**** Text passage

Black Moss Press

Samantha Badoa on so am I

Samantha Badaoa, Windsor’s Youth Poet Laureate, is one to watch out for. Her poetry is fresh and raw, exploring the heart of things like religion and love for a deeper understanding. We hope you enjoy this exclusive interview and poetic excerpts.

so am i is your first published book, can you tell us about the experience of publishing your first book?

= Publishing this book has been such a unique experience. I’ve worked as an editor as part of the publishing practicum at the University of Windsor in the past, so I thought that I had a good idea of what to expect during this process – I was wrong. As a writer who has generally avoided the publishing scene and wrote primarily for the stage, I was really worried about how I would adapt to the process and politics of publishing a book. When you’re a performance poet, you have a lot of control over your own work and are able to curate all aspects of the experience you present to an audience. You edit your own pieces, you decide when you want to perform, where you want to perform and you have a lot of control over all of the circumstances surrounding your performance and poem. Publishing with a team of editors means learning how to relinquish control of the words on the page and coming to terms with the fact that your work inhabits an entirely different and unpredictable world once it’s in print. These were not easy lessons for me to learn, but they were absolutely necessary. I was lucky enough to work with a group of editors who understood the direction I wanted to take with my book, and who worked very hard to get there. For that, I am very grateful. I look forward to publishing in the future.

********
**** Material supplied

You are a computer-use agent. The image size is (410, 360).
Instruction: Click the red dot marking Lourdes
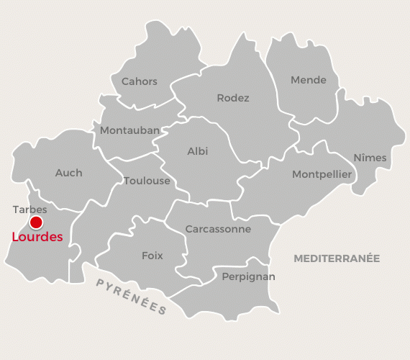35,222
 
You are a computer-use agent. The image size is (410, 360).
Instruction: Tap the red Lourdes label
37,237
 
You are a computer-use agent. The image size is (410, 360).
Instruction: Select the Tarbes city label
30,210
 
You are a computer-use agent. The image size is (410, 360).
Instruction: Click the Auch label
68,173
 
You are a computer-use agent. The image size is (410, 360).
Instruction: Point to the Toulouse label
147,181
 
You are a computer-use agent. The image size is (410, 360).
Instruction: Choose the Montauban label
129,130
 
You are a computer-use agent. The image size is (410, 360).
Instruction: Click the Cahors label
139,81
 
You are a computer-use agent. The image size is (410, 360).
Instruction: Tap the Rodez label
232,98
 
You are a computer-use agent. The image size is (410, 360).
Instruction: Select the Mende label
308,80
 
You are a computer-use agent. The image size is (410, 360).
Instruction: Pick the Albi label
197,151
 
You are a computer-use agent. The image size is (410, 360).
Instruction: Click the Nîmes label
370,158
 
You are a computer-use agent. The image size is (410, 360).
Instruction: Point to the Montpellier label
322,174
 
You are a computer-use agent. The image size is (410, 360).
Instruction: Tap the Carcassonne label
218,229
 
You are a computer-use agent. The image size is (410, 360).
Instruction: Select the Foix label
152,256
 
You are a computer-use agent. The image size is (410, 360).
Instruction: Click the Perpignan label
248,276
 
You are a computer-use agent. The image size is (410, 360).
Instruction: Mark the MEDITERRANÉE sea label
337,258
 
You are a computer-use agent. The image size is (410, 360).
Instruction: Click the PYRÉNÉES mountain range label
131,296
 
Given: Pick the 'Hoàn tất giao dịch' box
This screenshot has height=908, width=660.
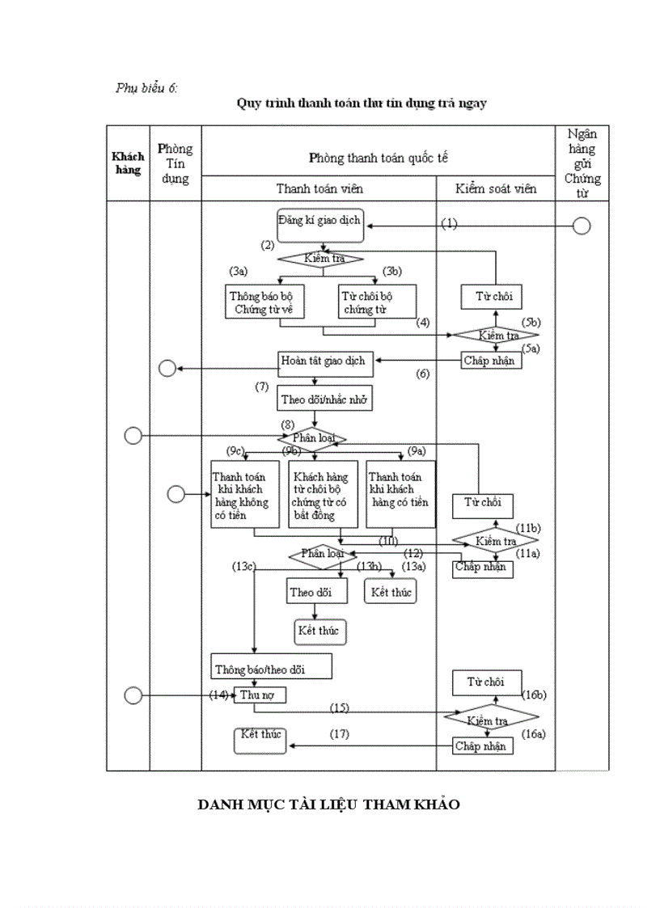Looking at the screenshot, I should (x=324, y=361).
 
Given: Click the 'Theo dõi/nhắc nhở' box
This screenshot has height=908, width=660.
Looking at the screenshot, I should (x=325, y=399).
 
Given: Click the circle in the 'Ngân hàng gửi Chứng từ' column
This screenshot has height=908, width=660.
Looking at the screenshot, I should (x=581, y=226).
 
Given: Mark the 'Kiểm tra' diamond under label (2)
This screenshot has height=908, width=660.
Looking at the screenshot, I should (x=321, y=259).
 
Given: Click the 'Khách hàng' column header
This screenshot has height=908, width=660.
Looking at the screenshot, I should (x=128, y=163).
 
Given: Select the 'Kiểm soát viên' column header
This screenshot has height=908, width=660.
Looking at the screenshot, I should (x=495, y=188).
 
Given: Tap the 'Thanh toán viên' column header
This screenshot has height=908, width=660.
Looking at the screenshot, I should (x=319, y=188).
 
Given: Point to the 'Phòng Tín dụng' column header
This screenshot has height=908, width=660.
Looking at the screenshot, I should (x=175, y=163).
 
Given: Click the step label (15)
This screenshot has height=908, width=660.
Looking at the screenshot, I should (x=339, y=707).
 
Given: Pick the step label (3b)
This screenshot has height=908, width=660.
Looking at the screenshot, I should (x=392, y=271).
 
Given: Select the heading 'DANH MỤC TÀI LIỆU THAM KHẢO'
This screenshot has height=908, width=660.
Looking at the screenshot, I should (x=329, y=805).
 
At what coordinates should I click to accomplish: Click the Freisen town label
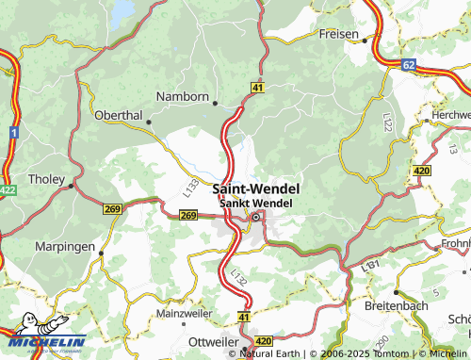pos(339,34)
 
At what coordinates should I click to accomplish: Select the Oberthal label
pos(118,115)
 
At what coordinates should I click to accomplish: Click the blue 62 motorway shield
pos(408,65)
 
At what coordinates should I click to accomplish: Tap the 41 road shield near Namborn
pos(257,87)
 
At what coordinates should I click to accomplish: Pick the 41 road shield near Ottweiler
pos(244,319)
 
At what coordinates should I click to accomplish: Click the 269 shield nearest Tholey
pos(114,209)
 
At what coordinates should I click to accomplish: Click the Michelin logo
pos(43,341)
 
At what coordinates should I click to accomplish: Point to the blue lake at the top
pos(122,11)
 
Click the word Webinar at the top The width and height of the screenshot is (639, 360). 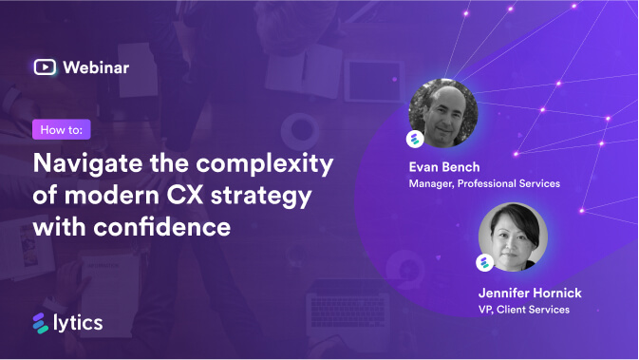click(x=96, y=66)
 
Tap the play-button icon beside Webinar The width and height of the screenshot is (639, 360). click(x=45, y=66)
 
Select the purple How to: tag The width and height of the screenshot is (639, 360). click(x=61, y=129)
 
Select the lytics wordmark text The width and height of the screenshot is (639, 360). click(x=78, y=323)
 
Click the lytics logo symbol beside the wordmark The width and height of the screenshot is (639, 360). click(x=41, y=323)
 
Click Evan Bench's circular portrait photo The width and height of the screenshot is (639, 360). click(x=443, y=112)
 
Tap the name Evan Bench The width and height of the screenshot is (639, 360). click(x=443, y=167)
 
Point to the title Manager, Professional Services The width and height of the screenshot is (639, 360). click(x=484, y=183)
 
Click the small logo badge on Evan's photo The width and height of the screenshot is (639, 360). click(x=415, y=140)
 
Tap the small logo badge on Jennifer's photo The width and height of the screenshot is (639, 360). click(x=484, y=263)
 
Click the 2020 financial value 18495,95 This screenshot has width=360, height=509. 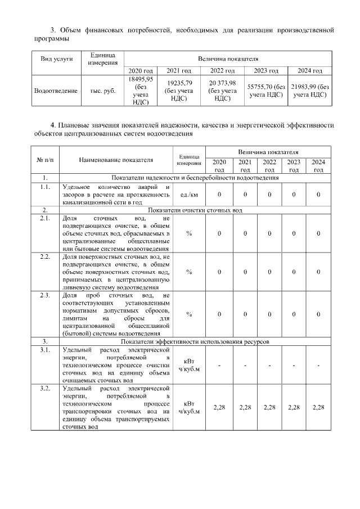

********

- Requirement -
From the interview, quote the passage from "Black Moss Press" up to and including "and poetic excerpts.".

- Task solution -
Black Moss Press

Samantha Badoa on so am I

Samantha Badaoa, Windsor’s Youth Poet Laureate, is one to watch out for. Her poetry is fresh and raw, exploring the heart of things like religion and love for a deeper understanding. We hope you enjoy this exclusive interview and poetic excerpts.